Die journalistischen Passagen sind eine Fortsetzung eines vor allem in den Neunzigern sehr vitalen Genres der intellektuellen Non-Fiction, in der skeptische jüdische Journalisten aus den USA das neue Deutschland durchwanderten und selten mochten, was sie sahen: Bücher wie Ron Rosenbaums wunderbares „Explaining Hitler“, das beißend deutsche Debatten über die Natur des Bösen an sich und der Nazis im Speziellen zerlegte. Neiman ist ungleich milder im Ton, etwas näher dran an sympathisierenden Deutschlandverstehern wie Neil MacGregor und Christopher Clark. Sie sieht dieselben Widersprüche, Verfehlungen und Neurosen wie Ron Rosenbaum, und würde auch nicht behaupten, dass die so gelobte working-off-the-past der Deutschen perfekt sei. Trotzdem fällt sie immer wieder auf einen rhetorischen Kniff zurück: in den USA sei es ja schließlich viel schlimmer.
Und das ist es auch. Amerikanische Erinnerungskultur ist in der Darstellung von Neiman ein Vakuum, oder, in Form von Statuen für Helden der Konföderierten, eine Pervertierung. Die Kapitel zu den Südstaaten sind atmosphärisch dichter als die zu Deutschland und funktionieren wie politische Reportagen: Neiman konzentriert sich auf Mississippi, das natürlich Trump Country ist, aber wie alle Südstaaten auch tief verwurzelte, und verwundete, schwarze Gemeinschaften hat. Dabei legt sie auch die Pathologie des Lost Cause dar, in der die Niederlage der Südstaaten im Amerikanischen Bürgerkrieg zur Tragödie und seine Soldaten zu verfluchten Heroen verklärt werden, die nicht etwa für den Erhalt von Sklaverei als Gesellschafts- und Wirtschaftsform gekämpft haben, sondern einfach für den Stolz ihrer Heimat. In Mississippi wurde noch 1955, neunzig Jahre nach dem Ende der Sklaverei, Emmett Till, ein 14-jähriger schwarzer Junge auf Familienbesuch aus Chicago, von weißen Männern gelyncht weil er mit einer jungen weißen Frau gesprochen, sie eventuell auch nur angesehen hatte.

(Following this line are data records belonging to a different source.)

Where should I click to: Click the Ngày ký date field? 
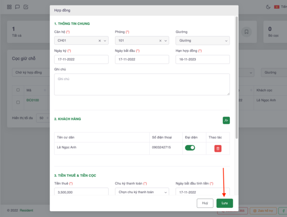(81, 59)
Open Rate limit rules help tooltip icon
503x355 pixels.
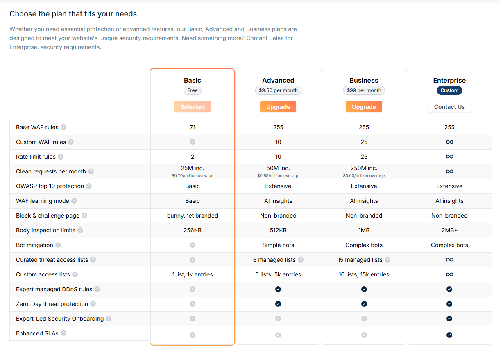click(x=61, y=157)
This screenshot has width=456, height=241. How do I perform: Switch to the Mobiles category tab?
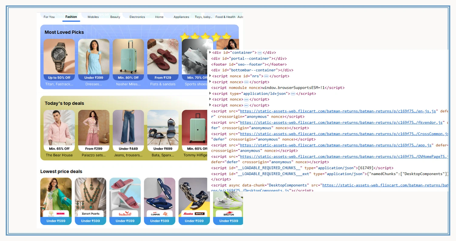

Schon diese zeitliche Dimension macht klar, dass es bei der amerikanischen Vergangenheitsbewältigung um mehr geht als „Sklaverei“. Auch das folgende Scheitern der Reconstruction, Jim Crow, Redlining und Polizeigewalt werden bei Neiman allesamt als Teil einer langen Rassismusgeschichte verstanden. Diese Erweiterung des historischen Blicks ist zu großen Teilen dem Journalisten und Essayisten Ta-Nehisi Coates zu verdanken, der es sogar geschafft hat, das Tabuwort „Reparationen“ in den Diskurs zu bringen. Auch wenn noch nicht alle verstehen, dass er in erster Linie Reparationen für die gezielte Ausgrenzung und Zerstörung von schwarzem wirtschaftlichen Leben nach dem Ende der Sklaverei meint.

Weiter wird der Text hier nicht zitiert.